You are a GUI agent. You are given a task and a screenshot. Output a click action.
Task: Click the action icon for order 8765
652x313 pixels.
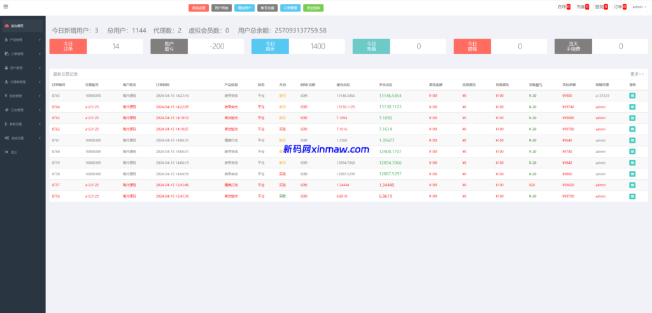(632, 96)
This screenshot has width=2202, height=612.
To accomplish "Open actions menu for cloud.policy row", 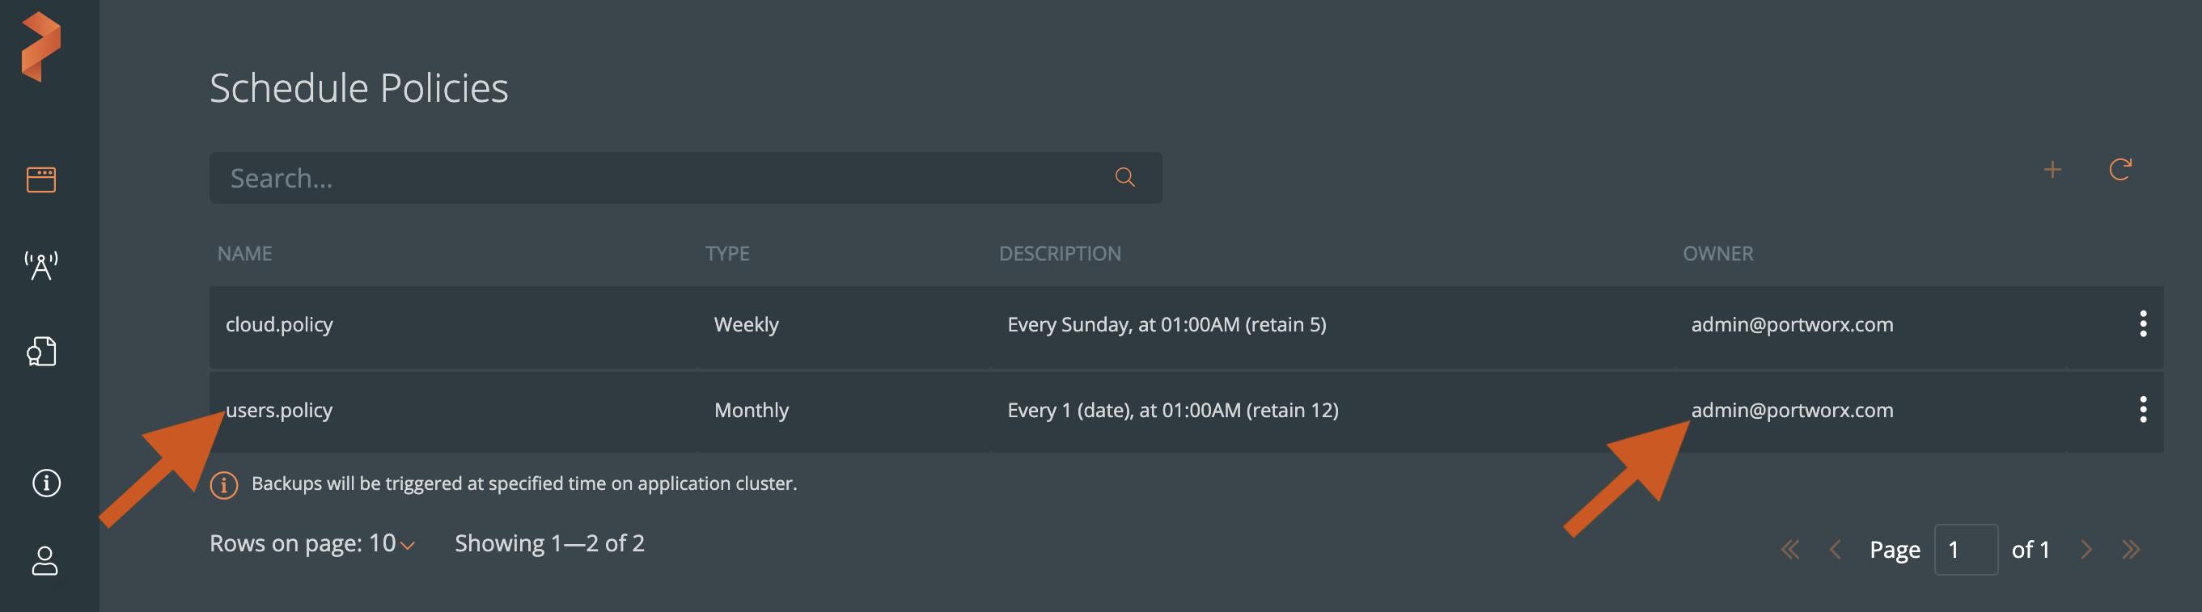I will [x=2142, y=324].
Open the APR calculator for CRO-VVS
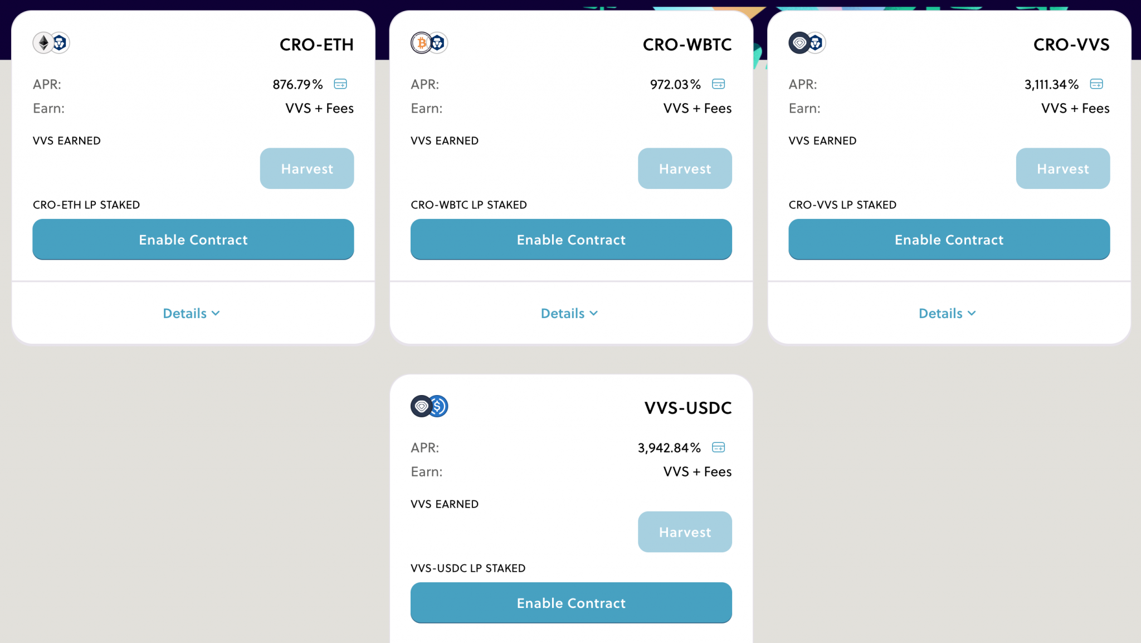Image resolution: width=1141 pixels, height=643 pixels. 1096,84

......

Task prompt: The answer must be every line from the records above that contains "screenshot".

Task answer:
You are a GUI agent. You are given a task and a screenshot. Output a click action.
This screenshot has width=2202, height=612.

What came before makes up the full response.